North Korea's Web outage over

Was North Korea's debilitating Internet blackout due to a cyber counterstrike?

SEOUL, South Korea -- Key North Korean websites were back online Tuesday after an hours-long shutdown that followed a U.S. vow to respond to a crippling cyberattack on Sony Pictures that Washington blames on Pyongyang.

The White House and State Department declined to say whether the U.S. government was responsible for the Internet shutdown in one of the least-wired and poorest countries in the world.

Though it denies responsibility for the Sony hack, Pyongyang has called it a "righteous deed" and made clear its fury over "The Interview," a comedy that depicts the assassination of the North's authoritarian leader, Kim Jong Un, the head of a 1.2 million-man army and the focus of an intense cult of personality.

South Korean officials, speaking on condition of anonymity because of office rules, said the North's official Korean Central News Agency and the Rodong Sinmun newspaper, which are the main channels for official North Korea news, had been down earlier. But the websites were back up later Tuesday. Among the posts glorifying the ruling Kim family was one about Kim Jong Un visiting a catfish farm.

U.S. computer experts described the Internet outages in the North as sweeping and progressively worse. Jim Cowie, chief scientist at Dyn Research, an Internet performance company, said in an online post that the North came back online after a 9-1/2 hour outage.

Possible causes for the shutdown include an external attack on its fragile network or even just power problems, Cowie wrote. But, he added, "We can only guess."

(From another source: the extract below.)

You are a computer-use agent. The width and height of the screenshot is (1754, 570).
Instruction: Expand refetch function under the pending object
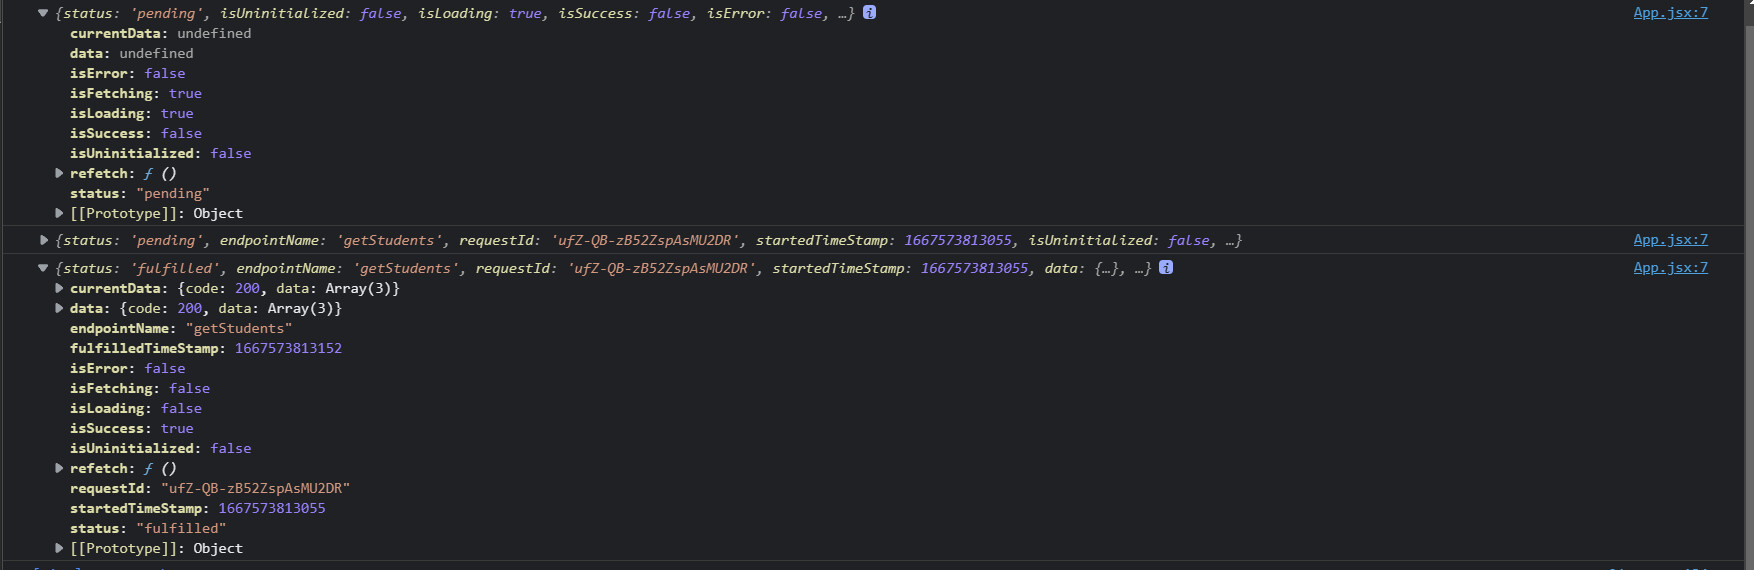pyautogui.click(x=59, y=174)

A senior administration official downplayed the possibility of a retaliatory cyber strike. Analyst Jim Lewis told CBS News trading shots in cyber space with North Korea is not a good option.

North Korea responds to Sony hacking accusation

"We have a lot more to lose than they do," he said. "Turning out the lights in Pyongyang, they do that by themselves every day. Turn out the lights in New York or Washington, there is real economic harm."

Separately, China's Foreign Ministry on Tuesday called reports that China was involved in cutting off North Korea's Internet "irresponsible," according to the Reuters news agency. Ministry spokeswoman Hua Chunying made the remarks at a daily news briefing. China called on the United States and North Korea to talk to each other about the hack attack on Sony Pictures, she said.

Last year, North Korea suffered similar brief Internet shutdowns of websites at a time of nuclear tensions with the U.S., South Korea and other countries. North Korea blamed Seoul and Washington for the outages.

President Obama has said the U.S. government expected to respond to the Sony hack, which he described as an expensive act of "cyber vandalism" by North Korea.

Mr. Obama did not discuss details, and it was not immediately clear if the Internet connectivity problems represented the retribution. The U.S. government regards its offensive cyber operations as highly classified.

But U.S. options for acting against North Korea are limited. The country already faces massive international and U.S. sanctions over its repeated nuclear and rocket tests.

The hack has been a nightmare for Sony, which canceled plans to release the movie after a group of hackers made threats against theaters that planned to show it.

Although North Korea is equipped for broadband Internet, only a small, approved segment of the population has any access to the World Wide Web. Few North Koreans have access to computers; those who do are typically able to connect only to a domestic Intranet.

More than a million people use mobile phones in North Korea. The network covers most major cities, but users cannot call outside the country or receive calls from outside. The North's Intranet gives access to government-sanctioned sites and works with its own browsers, search engine and email programs, according to South Korea's Unification Ministry.